They're names we've become vaguely aware of since our troops' arrival in Afghanistan - Kyrgyzstan, Tajikistan, Uzbekistan, Turkmenistan and Kazakhstan. Now, the International Crisis Group warns, the "Stans" are literally falling apart and are on the verge of descending into chaos.
The report paints a picture of something straight out of a post-apocalyptic movie.
Almost two decades after independence, Central Asian countries have nearly run down the schools, clinics, hospitals, roads and power plants built in Soviet times. The region is entering a period when systemic collapse of infrastructure for education, healthcare, transportation and energy is becoming increasingly likely. The risk is particularly high in Tajikistan and Kyrgyzstan.
“In five to ten years there will be no teachers to lead classes, no doctors to treat the sick and the absence of electricity will become a norm”, says Paul Quinn-Judge, Crisis Group’s Central Asia Project Director. “The time for reform is running out. Continuing declines in the provision of services will exacerbate social tensions in an already volatile region. This in turn could well heighten the potential for future conflict”.
As part of the Soviet Union, the five countries were tightly woven into a single system. These interdependencies have proven difficult to unravel, and have produced serious imbalances. During the Soviet era, the countries were obliged to work together. Now they no longer have to get along, and usually do not, especially as far as energy is concerned. The quality of education and healthcare has plummeted with the end of the social safety net. In some countries, notably Kyrgyzstan and Tajikistan, these sectors have almost ceased to exist.
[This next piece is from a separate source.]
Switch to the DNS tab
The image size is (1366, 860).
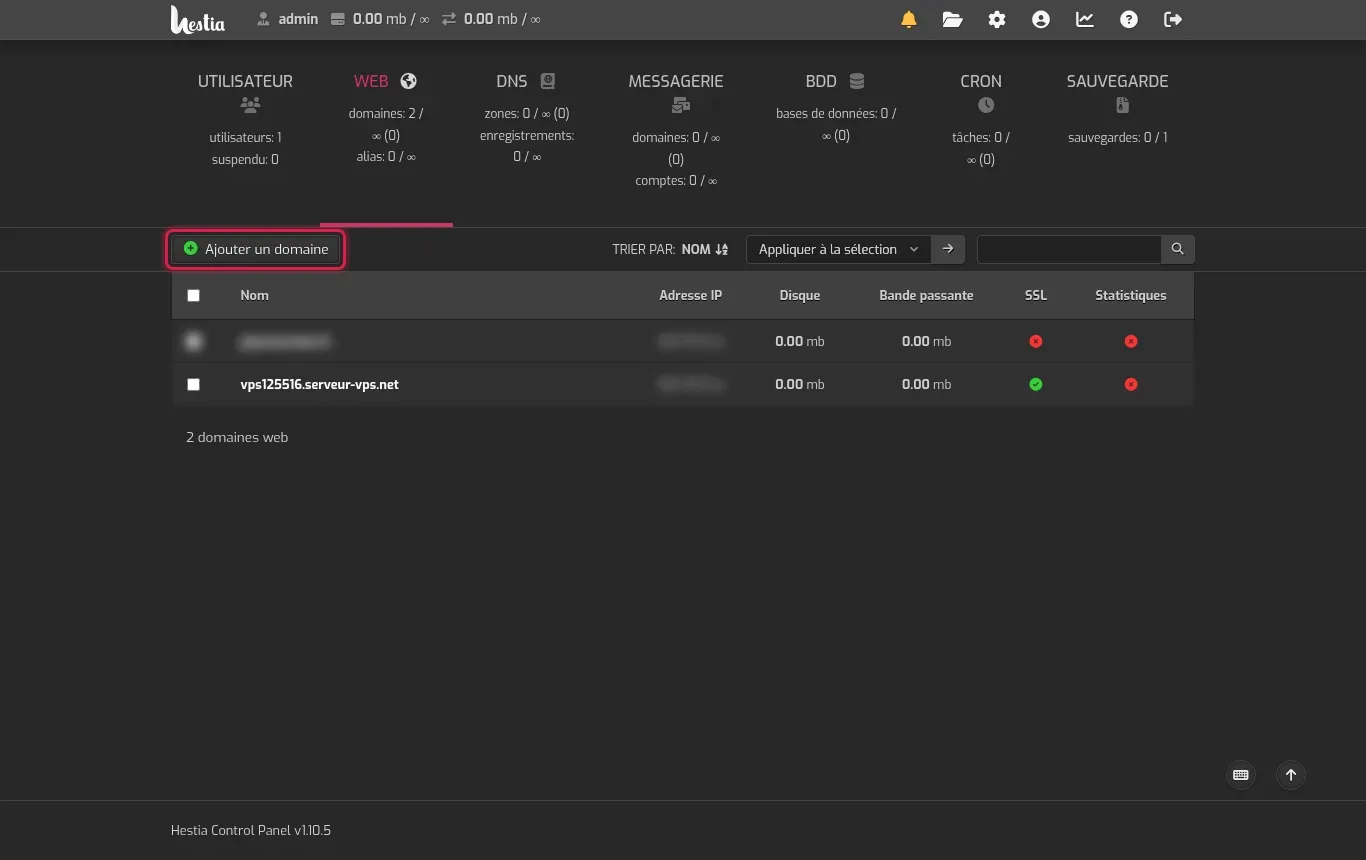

This is fertile soil for radicalism, particularly fundamentalist Islamism. The Crisis Group goes on to note that the only effective solutions are unacceptable to Central Asia's ruling elites.
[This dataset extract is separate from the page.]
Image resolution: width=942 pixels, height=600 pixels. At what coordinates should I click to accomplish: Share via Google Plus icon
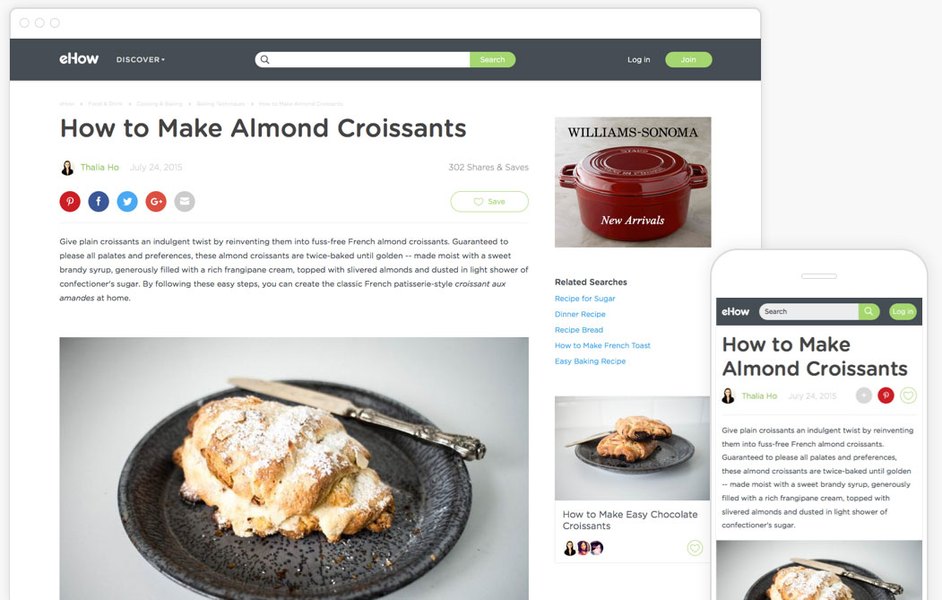pos(156,201)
...These amount to nothing less than a total repudiation of regional leaders’ values and behaviour. They would need to purge their governments of top-to-bottom systemic corruption; cease using their countries’ resources as a source of fabulous wealth for themselves and their families; and create a meritocracy with decent pay that would free officials from the need to depend on corruption to make ends meet. All these changes are so far from current realities that foreign governments and donors may dismiss them as hopelessly idealistic. Yet without organised change from above, there is a growing risk of chaotic change from below.
If this description sounds eerily apt to a place like Afghanistan, that's because it is. Every one of these obstacles that undermine progress and lead to a return to Dark Age brutality and poverty continue to spread through Afghanistan and we've had a decade to prove there isn't much that we can or are willing to do to change any of it.